Can heterodox economists constructively engage the mainstream?


For heterodox economists

                In my first poston the heterodox/mainstream divide, I suggested that there sometimes seemed to be a blanket rejection of mainstream economics by the heterodox, equivalent to the de facto rejection of heterodox economists by most of the mainstream. As someone who is both supportive and critical of mainstream macroeconomics (i.e. I believe it has strengths and weaknesses), I found this attitude disconcerting.
                But impressions can be wrong, so in a second postI presented a simple piece of analysis, that used both a representative agent and rational expectations, and I asked heterodox economists how their own analysis would differ. I repeated the challenge in a subsequent post, redoing my analysis using sector financial balances. Unless I’ve missed something, no one has – in my view at least – provided an answer. (However comments on these posts have seen some welcome interchanges between the two points of view on other issues, for which I am grateful.)
                My question was what the impact of a temporary increase in government spending, financed by taxes, would do to output in an open economy. It was not a trick question – I just happened to be thinking about a presentation on exactly this issue to policymakers, so it was on my mind. Now policymakers, in response to such a question, do not want long lectures on the sins of representative agents, rational expectations or whatever, and they certainly do not want to be told it is a bad question. They want some simple macro analysis.
                So, what do consumers do if they are told that taxes are rising temporarily? First, do they take any notice of what they are told, or do they assume the tax increase is permanent? It really matters which. If the former, do they smooth the impact on consumption, as the representative agent intertemporal model (and other earlier models) suggests, which by the way means that the consumer sector goes into deficit.

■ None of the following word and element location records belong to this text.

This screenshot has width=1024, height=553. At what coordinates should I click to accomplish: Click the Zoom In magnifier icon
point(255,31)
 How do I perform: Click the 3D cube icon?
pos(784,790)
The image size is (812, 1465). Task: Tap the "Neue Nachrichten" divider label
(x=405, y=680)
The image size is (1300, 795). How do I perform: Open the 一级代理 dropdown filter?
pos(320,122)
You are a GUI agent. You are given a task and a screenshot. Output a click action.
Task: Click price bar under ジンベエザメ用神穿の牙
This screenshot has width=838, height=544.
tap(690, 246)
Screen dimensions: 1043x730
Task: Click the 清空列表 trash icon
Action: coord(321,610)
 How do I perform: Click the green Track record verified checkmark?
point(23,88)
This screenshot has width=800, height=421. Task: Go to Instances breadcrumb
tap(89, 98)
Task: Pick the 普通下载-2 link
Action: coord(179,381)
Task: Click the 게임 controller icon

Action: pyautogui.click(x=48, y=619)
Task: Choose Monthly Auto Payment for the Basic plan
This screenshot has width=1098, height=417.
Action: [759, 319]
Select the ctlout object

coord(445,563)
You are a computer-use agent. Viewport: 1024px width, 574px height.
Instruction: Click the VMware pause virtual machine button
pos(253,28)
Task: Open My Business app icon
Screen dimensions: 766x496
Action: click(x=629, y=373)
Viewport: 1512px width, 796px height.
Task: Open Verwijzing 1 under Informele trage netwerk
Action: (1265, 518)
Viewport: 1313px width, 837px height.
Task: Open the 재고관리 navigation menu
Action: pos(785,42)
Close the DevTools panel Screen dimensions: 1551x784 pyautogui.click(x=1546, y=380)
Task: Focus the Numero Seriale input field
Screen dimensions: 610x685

                If they do, output will tend to rise. How do traders in the FOREX market react? Do they try and work out if interest rates will rise, and if they do what are the results of this calculation? Do they say that in the past when output has increased the central bank has raised interest rates, or do they recognise that (as I assumed) we are at the zero lower bound and so no interest rate increase was likely?
                There are no obviously right answers to these questions, but I’m genuinely curious about how you would answer them without some appeal to representative agents. You could avoid rational expectations by assuming something simple like static expectations, but that would imply for consumers (after the initial surprise at taxes rising) the same thing as taxes rising permanently – until they were surprised by taxes falling again. And is the idea of consumption smoothing misguided, or just the idea that it results from optimisation?
                The point to all this is my belief that mainstream macro is not some kind of inevitably interlinked construct, that you either have to buy into completely or reject completely. I believe using a representative agent is OK for some questions, but not for others. I think it’s appropriate to assume rational expectations some of the time, but not all of the time. Any analysis has to make assumptions, and it is not clear to me why the assumptions I have made are worse than others. If you think this belief is wrong, the best way to convince me is to give an alternative story of how a temporary tax financed increase in government spending would work. But of course if you are happy to just give lectures about the evils of mainstream economics, then no response is necessary.